During the Romantic era the sublime took on a new emphasis. It was heralded by a work of aesthetics by Edmund Burke Philosophical Inquiry into the Origin of Our Ideas of the Sublime and Beautiful (1756). According to the Oxford Dictionary of Philosophy (Simon Blackburn 1996) Burke’s work “marked a very early Romantic turn away from the 18th -century aesthetic of clarity and order, in favour of the imaginative power of the unbounded and infinite, and the unstated and unknown.”
The great Romantic poets sought out the mountains, as earlier poets had embarked on a Grand Tour. Wordsworth brought up in the Lake District ,anyway, explored also the Scottish Highlands, Snowdonia and the Alps. Famously, he wrote about the experience of crossing the Alps in Book 6 of “The Prelude”. Coleridge described the valley of the Chamouni in “Hymn Before Sunrise”. These two poems inspired Percy Bysshe Shelley, second generation Romantic, to another take on Alpine landscape, with his “Mont Blanc”. And relating to the description above in Frankenstein Percy and his young wife in 1814 together put together a journal of their travels in the area. The work was then edited by Mary, prefaced by Percy and published in November 1817 as History of a Six Week Tour .

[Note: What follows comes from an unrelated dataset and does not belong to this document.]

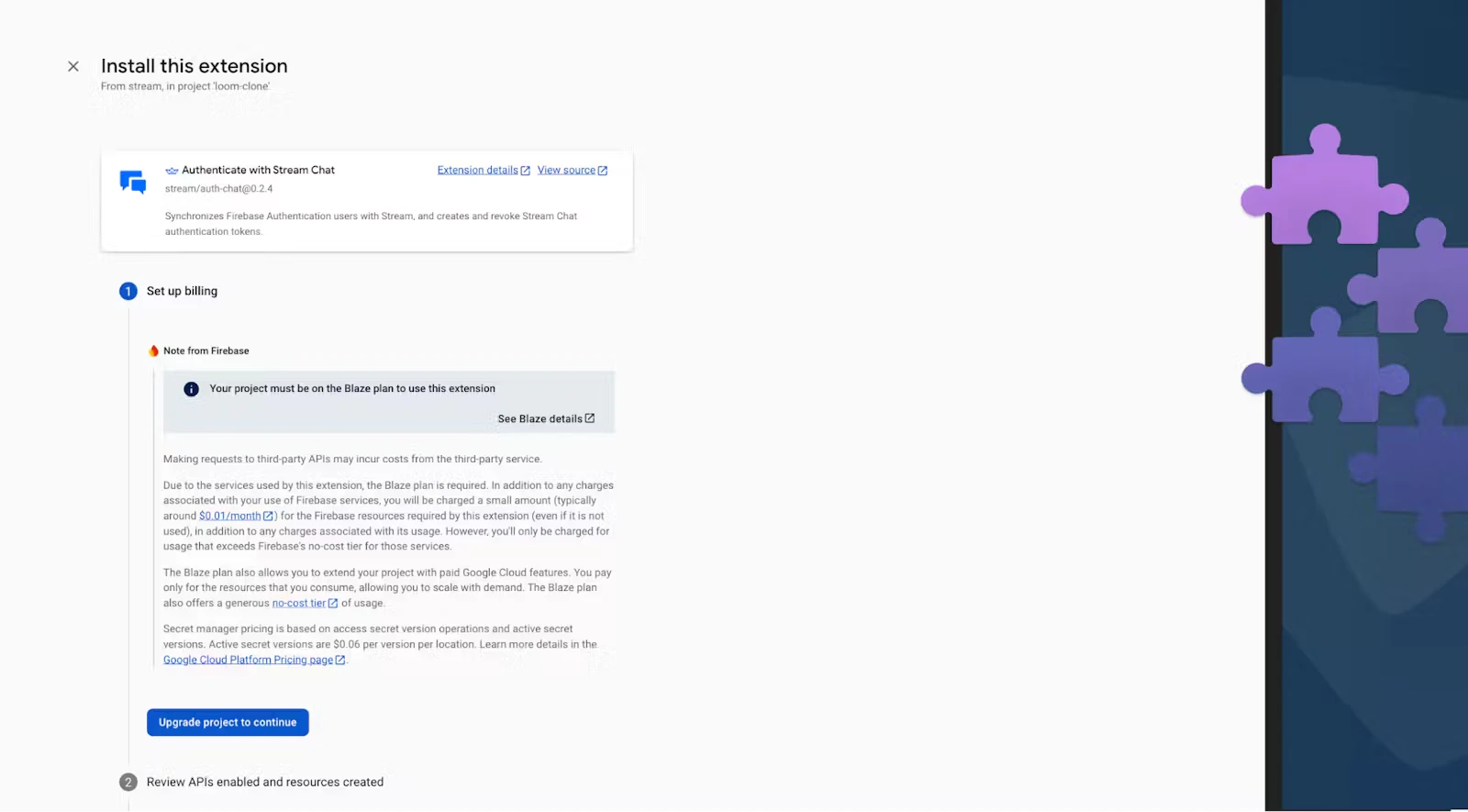Click the external-link icon beside Extension details
This screenshot has height=812, width=1468.
pyautogui.click(x=526, y=171)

The story of the novel developed from a later tour in 1817 when the Shelleys returned to the area living with Byron in his lodge near Geneva. The group, including Byron’s friend and physician Polidori, talking late into the night devised a ghost-writing competition they would all engage in. Percy’s tale did not develop , Byron began one on a vampire which Polidori later developed and published The Vampyre: A Tale . Mary’s mind was at first blank but then she crossed ideas of setting- the Alps and Republican Geneva- with her husband’s fascination with the new science of electricity and galvanism which provoked ideas about the creation of living beings. What starts as a great enterprise, the noble scientific idealism of Frankenstein, involves unhallowed desecration of the remains of corpses and he becomes increasingly obsessive and secretive. The resulting creation is a disaster. Frankenstein shrinks away in disgust at the ghastliness of the creature, rejecting and abandoning it. However the creature is not so readily dismissed and there follows a cycle of rejection and destruction from which neither can escape. So, along with its traditional gothic sensationalism and frightening violence, the work transcends the limitations of the genre developing a great cluster of ideas on idealism , the limits of scientific endeavour, the potential of science to be destructive rather than ameliorative of the human condition, the concept of the noble savage (from Rousseau) and the corruption in man and in society and social conditioning, the rejection of otherness and the operation of the mentality of revenge based on rejection. Thus the non-realism of the gothic is transcended to become a work of mythic portent in which the original Genesis story of creation (Milton’s Paradise Lost is frequently invoked) is re-adapted with the god of creation failing to re-connect with the creature who fails and who is other, causing a breakdown in the possibility of creative relations being established.
But I’ve rather exceeded my brief which was simply to tell how for the Romantics the sublime took on a new significance which drew them to mountains and the feeling of awe they induced. Once started one never quite knows where a blog might end up!